Lina Bögli (* 15. April 1858 in Oschwand BE; † 22. Dezember 1941 in Herzogenbuchsee BE) Lehrerin, Weitreisende und Reiseschriftstellerin

Leben

"Lina Bögli wuchs als jüngstes Kind einer Bauernfamilie in einfachen Verhältnissen auf der Oschwand auf. Nach der Schulzeit diente sie als Kindsmagd, konnte aber nach drei Jahren mit einer Schweizer Familie als Zimmer- und Kindermädchen nach Neapel reisen und fand schliesslich nach drei Jahren in Italien eine Anstellung bei einer gräflichen Familie in Polen. Hier wurde ihre Sehnsucht nach Wissen und Bildung erkannt und sie wurde in jeder Hinsicht gefördert. Mit ihren Ersparnissen fuhr sie in die Schweiz und besuchte die Ecole supérieure von Neuenburg. Nach einem Aufenthalt in England kehrte sie zu ihrer gräflichen Familie nach Krakau zurück.

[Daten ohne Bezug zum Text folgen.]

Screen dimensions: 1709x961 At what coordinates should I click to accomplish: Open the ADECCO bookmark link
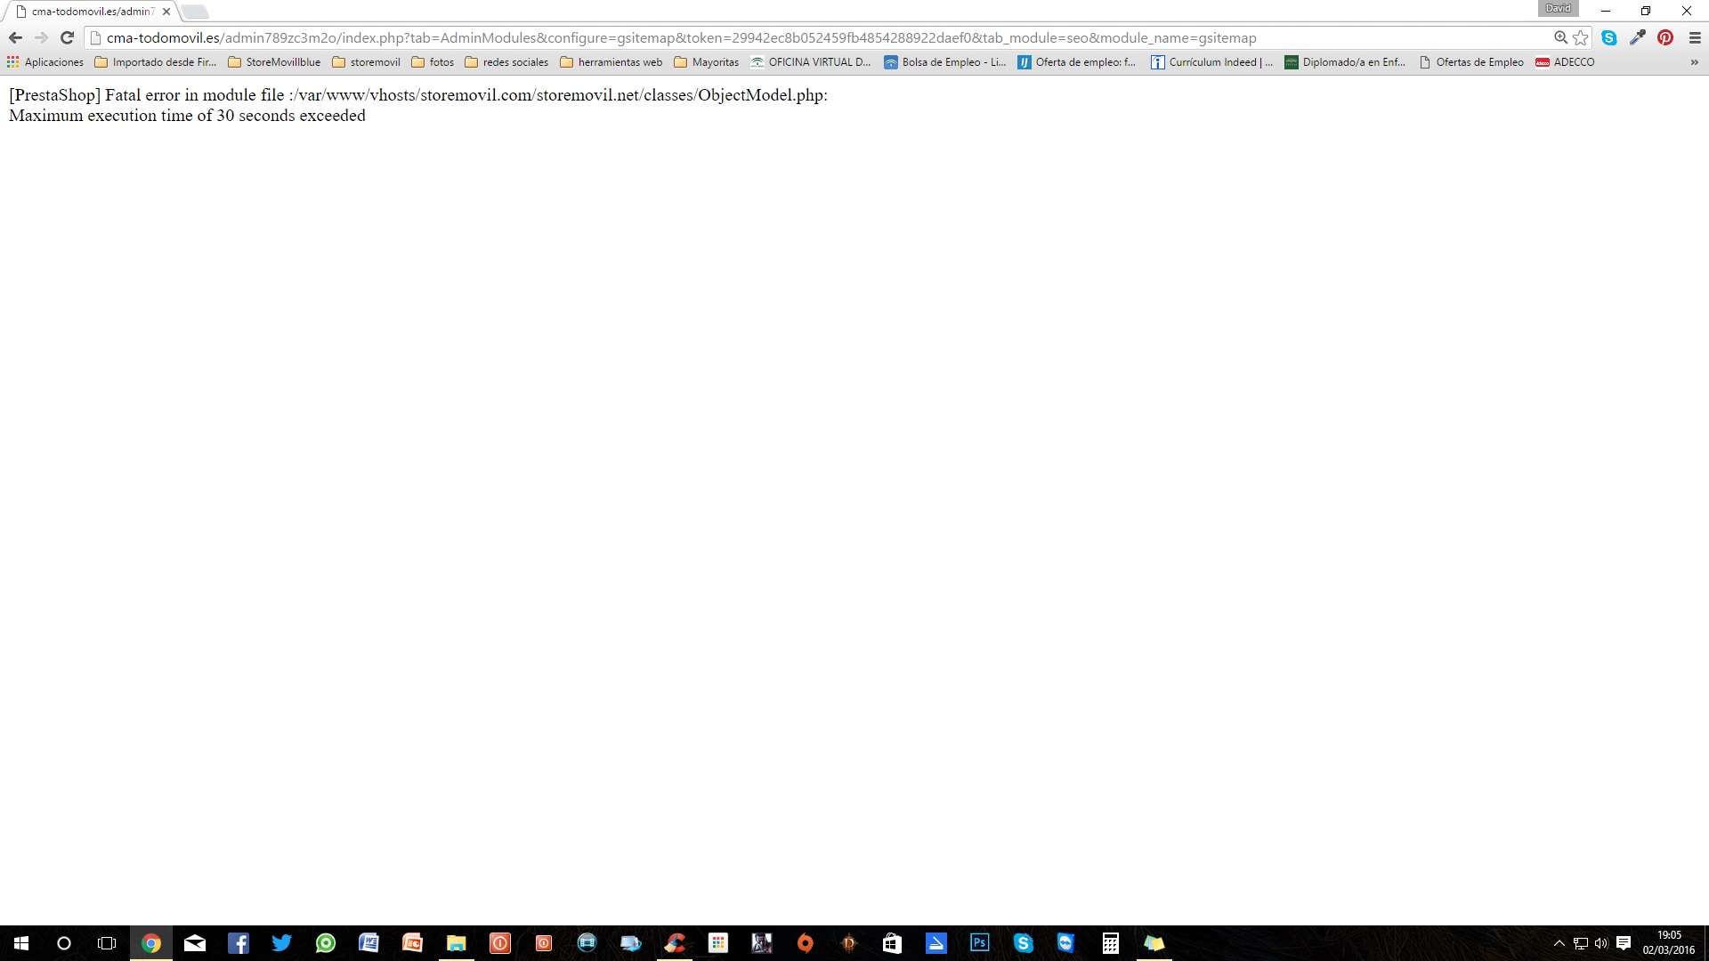tap(1566, 62)

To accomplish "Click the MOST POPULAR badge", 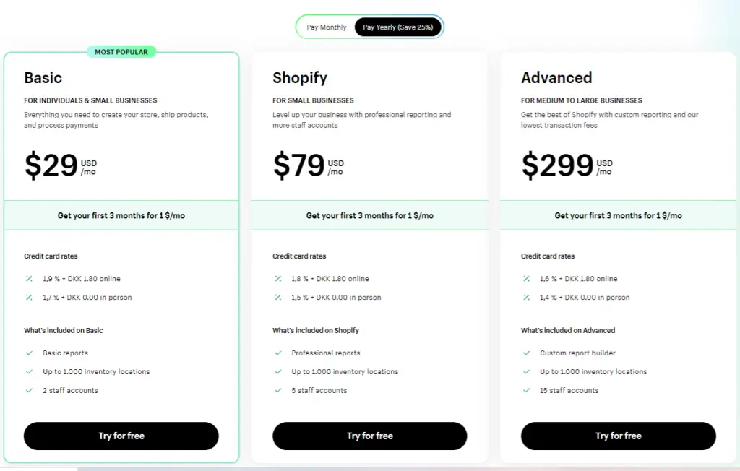I will click(x=121, y=51).
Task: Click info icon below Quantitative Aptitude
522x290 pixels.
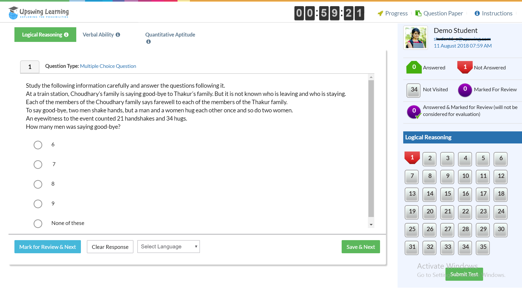Action: [148, 42]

Mit 34 Jahren fasste sie den Entschluss, eine Weltreise zu unternehmen und wollte genau nach zehn Jahren wieder zurückkehren. Vier Jahre blieb Lina Bögli in Australien, verdiente sich das Geld für die Weiterreise und besuchte Neuseeland, die USA und Kanada. Nach genau zehn Jahren kehrte sie nach Krakau zurück und verfasste, in englischer Sprache, ihr Buch Vorwärts. 1910 fuhr sie nach Ostasien. Drei Jahre lang blieb sie in China und Japan; ihren Unterhalt verdiente sie mit Privatunterricht. Von ihren Erlebnissen berichtete sie in ihrem zweiten Buch «Immer vorwärts». – Nach diesen Wanderjahren kehrte Lina Bögli in die Heimat zurück. Für sie war die Heimat Herzogenbuchsee mit den waldigen Hügeln der Buchsiberge. Sie lebte noch 27 Jahre im 'Kreuz' Buchsi. Bis zu ihrem Tod erteilte sie Sprachstunden, zuletzt Englischunterricht für polnische Soldaten, die im Zweiten Weltkrieg in Herzogenbuchsee interniert waren." (Quelle: Jahrbuch des Oberaargaus, Bd. 49, 2006, S. 11)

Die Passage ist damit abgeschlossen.